*Zadanie 1*. Czego według znawców tematu, jak podaje tekst o inteligencji seksualnej, nie ma albo prawie nie ma?
*Zadanie 2*. Napisz dalszy ciąg tekstu o inteligencji seksualnej, zaczynając zaraz po jego ostatnim zdaniu.

*Tekst źródłowy*.
################

O inteligencji seksualnej
Data: 06.04.2012
Jerzy Więznowski
Kinga Więznowska-Mączyńska
Kochać, to nie znaczy patrzeć na siebie nawzajem,
lecz patrzeć razem w tym samym kierunku.
Antoine de Saint-Exupery
Aspekty seksualnej inteligencji…
Prawie każdy zna powyższy termin, funkcjonuje on już powszechnie. Co rozumiemy pod hasłem „inteligencja seksualna” pokażą opisane przykłady zachowań.
Znawcy tematu uważają, że nie ma (lub prawie nie ma) nieładnych kobiet. Nie wszystkie jednakowo umieją podkreślać walory urody. Nie każda potrafi dobrze się uczesać, ubrać, zrobić makijaż…
Niesłychanie ważne jest, żeby być miłą, przyjemną w codziennym kontakcie.
Niektóre partnerki moich pacjentów są wizualnie atrakcyjne, ale co z tego, jeśli partnerów kastrują psychicznie, co powoduje konieczność wizyt u seksuologa.
Bywa, że piękna kobieta jest „femme fatale” i lepiej unikać takiej pani, kontakt gwarantuje kłopoty!

################

*Zapisane dane*.
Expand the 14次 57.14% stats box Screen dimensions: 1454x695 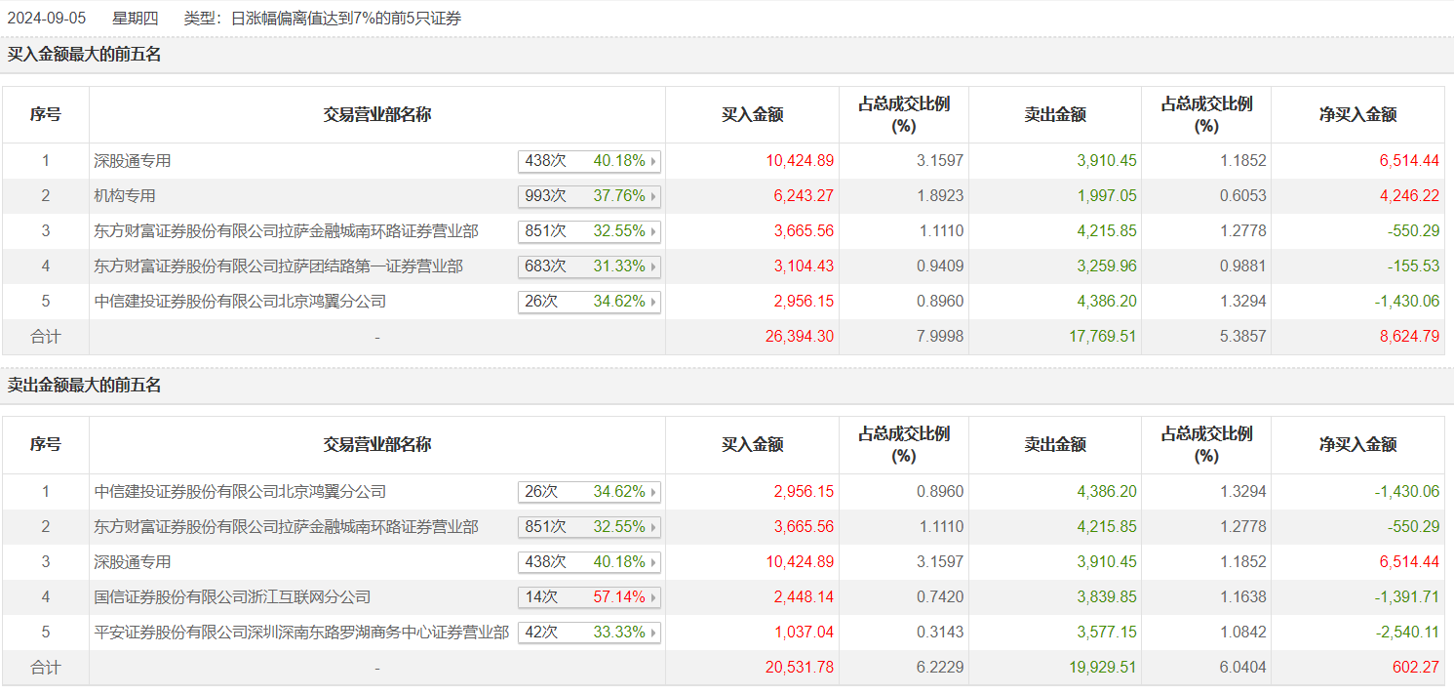589,597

################

*Poprawna odpowiedź 1*. Nieładnych kobiet.

*Poprawna odpowiedź 2*.
Atrakcyjność seksualna to złożony fenomen. Fizyczność to tylko jej element. Wśród pań można wyróżnić (dla celów dydaktycznych) dwie grupy. Jedna, to świadome swej urody. Wiedzą, że się podobają. Druga grupa, to populacja mniej pewna swojej atrakcyjności, słabiej uwypuklająca aspekty urody. Dziewczyny te są mniej asertywne i pewne siebie. Zewnętrznie atrakcyjne, ale wewnętrznie nie są przekonane o swojej powabności.
Dlatego rzadko odmawiają – „a nuż następnego nie będzie?!”. Łatwiej je „poderwać” i uwodziciele „startują” do nich. Tamte, z pierwszej grupy, świadome swego seksapilu, przebierają w partnerach i bywają wyniosłe. Rezultat bywa zaskakujący: te „piękne, a chłodne” nierzadko przegrywają, pozostają w tyle w życiowym matrymonialnym konkursie…!
Uwodziciele bezbłędnie odczytują sygnał typu „nie odmówię ci” i swoje zainteresowania kierują do „nadających” takie komunikaty. Ich koledzy dziwią się, że niezbyt przystojni, a mają powodzenie. Są skuteczni, bo typują te, które mają trudności z odmawianiem, to rozwiązanie zagadki.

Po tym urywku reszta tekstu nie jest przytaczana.